So this is a little weird, but I'm interrupting myself here. I am because, a bit later on, I have another odd thought about all of this, but one which is probably easier just to say now.
I've been thinking a lot about who and what I am now, and about pictures in my head of myself, and an idealised me, and I keep thinking about all of that for the next few days, just thinking, at odd times and odd places, when I can.
I think about a lot of things, including how whoever put me here decided how I should look. Like the actual how. The way they decided. The machines or brain-scanners they used, and the way those things worked.
I think about that, and as I do, I remember something I heard once, that older people often feel younger inside than they are. As in, they look whatever age they are outside, but inside they feel younger. I remember a high-school teacher telling my class this, once. That we all think he's old, when we look at him, but that he doesn't actually feel so very much older than us, inside, and that sometimes, when he stops and thinks, or looks at himself in the mirror, he's a little surprised when he realizes just how old he is, and then he half-wonders where his life has gone.
I think he was warning us to make the most of the time we had, or something like that. Which obviously I didn't actually listen to.
I think he was, but that isn't the point.
The point is that people think of themselves as younger than they are. That's what I'm trying to say. People think of themselves as younger, and they imagine themselves as younger, too.
The picture they have inside their head, of themselves, is a younger self than they actually are.
I remember that stuck in my mind at the time, mostly because it seemed a little sad, that this teacher was upset because he felt like he'd let his life slip away. I remembered it, anyway. And didn't think about it much, but sometime over the next little while, I vaguely remember him saying that. And once I have, once I do, I start to think about it a lot.
I mean, off and on, and when I have time. But still, I think about it a lot.
Because here's the thing. If I'm me, a resurrected me, brought back to life as I imagine myself to be, then perhaps I'm only the age I am now because I think of myself as being that age.
Perhaps I was actually older when I died, but then made to be the age I am now, here, because that's the age I think of myself as being.
It's kind of a disturbing thought. So disturbing I don't tell anyone else, or ask anyone else, because I'm pretty sure it would freak most people out.
But I think about it. A lot. Possibly a little obsessively. Because it has a horrible sense of rightness about it. Or at least, a sense of being possible. Of truthy maybe-ness.
I mean, I don't know, and will probably never know for sure, but I can't help wondering whether it's true.
I wonder, because it seems like a part of remaking me as the age I think I am inside would be that I'd lose all the memories I have that would contradict that remaking, like the ones which wouldn't fit with me being that age. If that makes sense. So all the memories of me being older than I am now, memories I shouldn't have yet, those would all get disappeared when I was resurrected here.

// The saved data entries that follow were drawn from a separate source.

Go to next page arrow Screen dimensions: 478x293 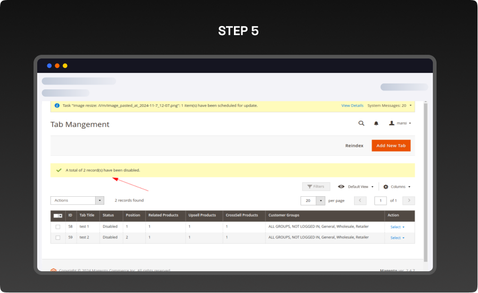pyautogui.click(x=408, y=200)
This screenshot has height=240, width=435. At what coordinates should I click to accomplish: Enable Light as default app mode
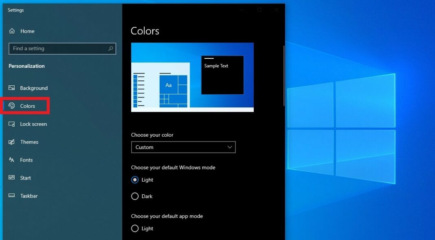(135, 228)
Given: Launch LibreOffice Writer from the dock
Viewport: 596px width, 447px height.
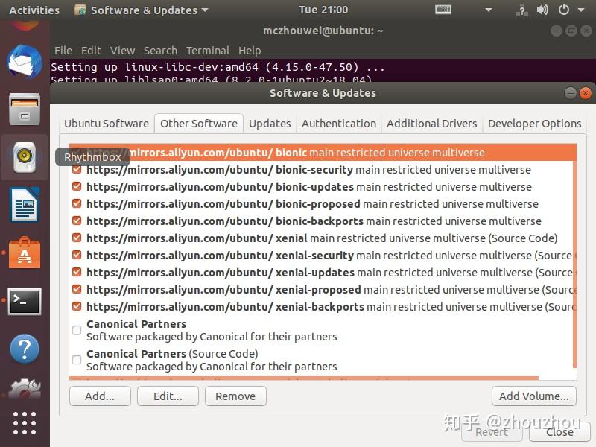Looking at the screenshot, I should click(x=22, y=203).
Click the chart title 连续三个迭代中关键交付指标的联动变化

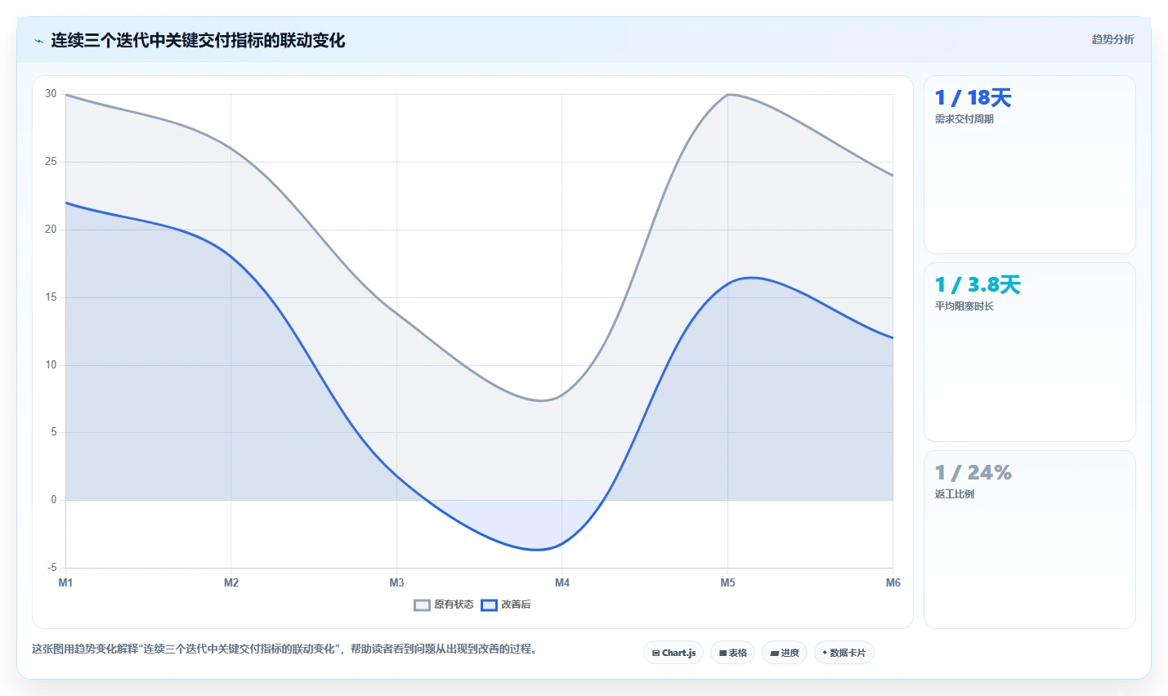click(x=198, y=40)

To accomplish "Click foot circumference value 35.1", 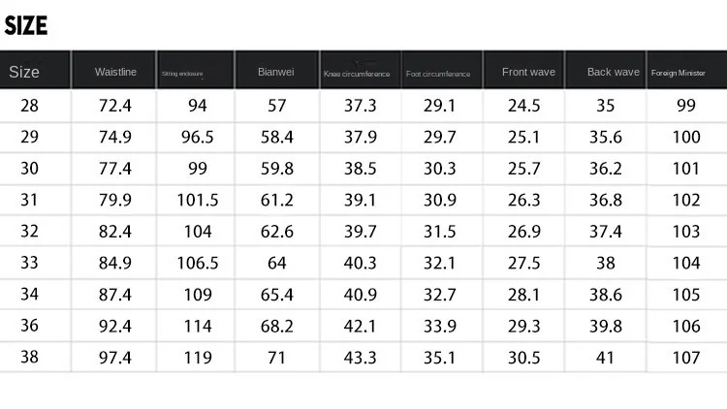I will (439, 357).
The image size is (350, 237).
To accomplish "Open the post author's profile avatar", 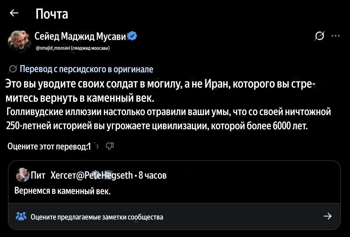I will pyautogui.click(x=19, y=41).
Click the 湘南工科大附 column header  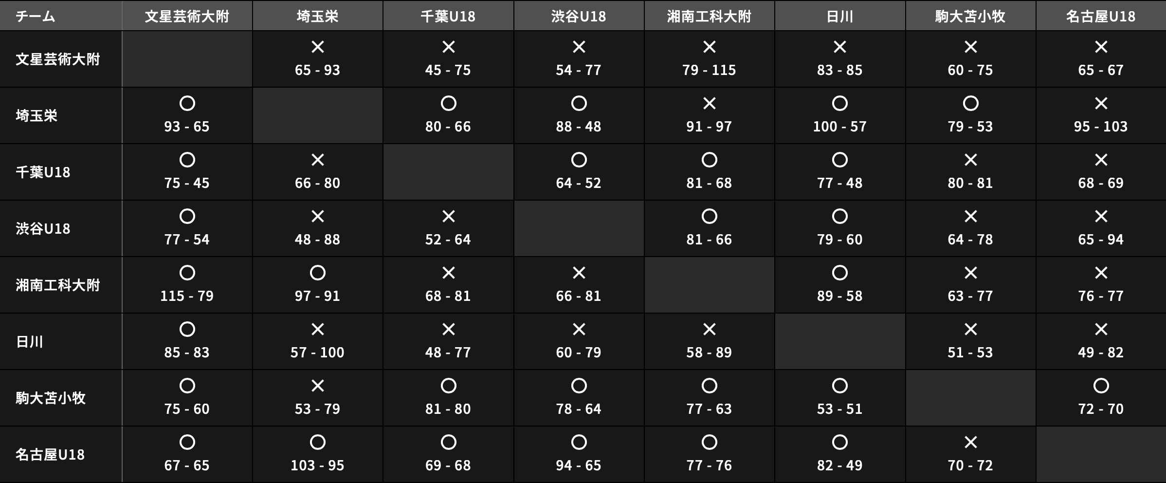710,17
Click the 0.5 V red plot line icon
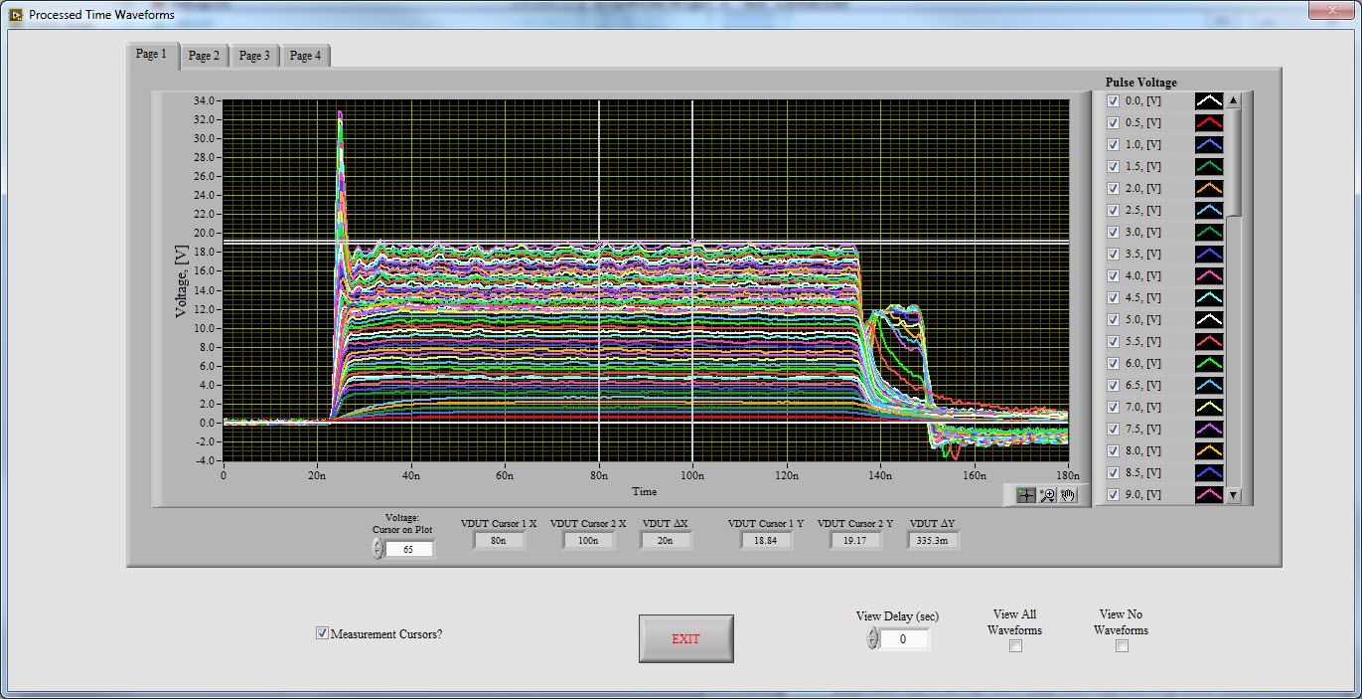Viewport: 1362px width, 699px height. point(1208,122)
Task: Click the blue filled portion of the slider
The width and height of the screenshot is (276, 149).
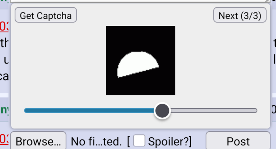Action: 89,111
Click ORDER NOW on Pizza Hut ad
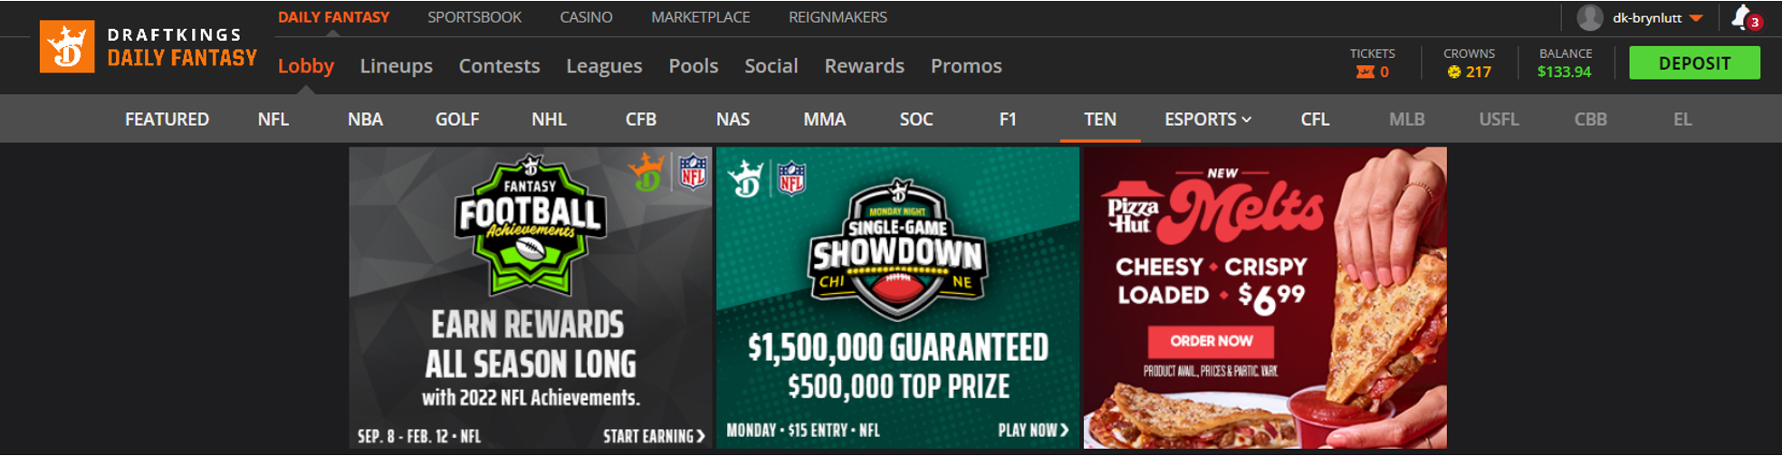Image resolution: width=1782 pixels, height=456 pixels. [1211, 341]
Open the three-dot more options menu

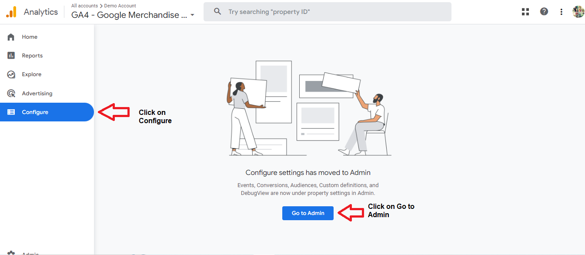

They'd get disappeared, and because of that, I'd have no way to ever know it had happened.
I think about this sometimes though, even though I find it a little unsettling. I think, and then usually I decide I probably shouldn't. Because since there's no way to be sure, and it won't help anything, it seems best to stop before I completely scare myself.
And so then usually, I do stop.
Which is what I'll do now.
It's just a thought, and I'll never know for sure, but it's a horribly possible thought.
That's all. Interruption over.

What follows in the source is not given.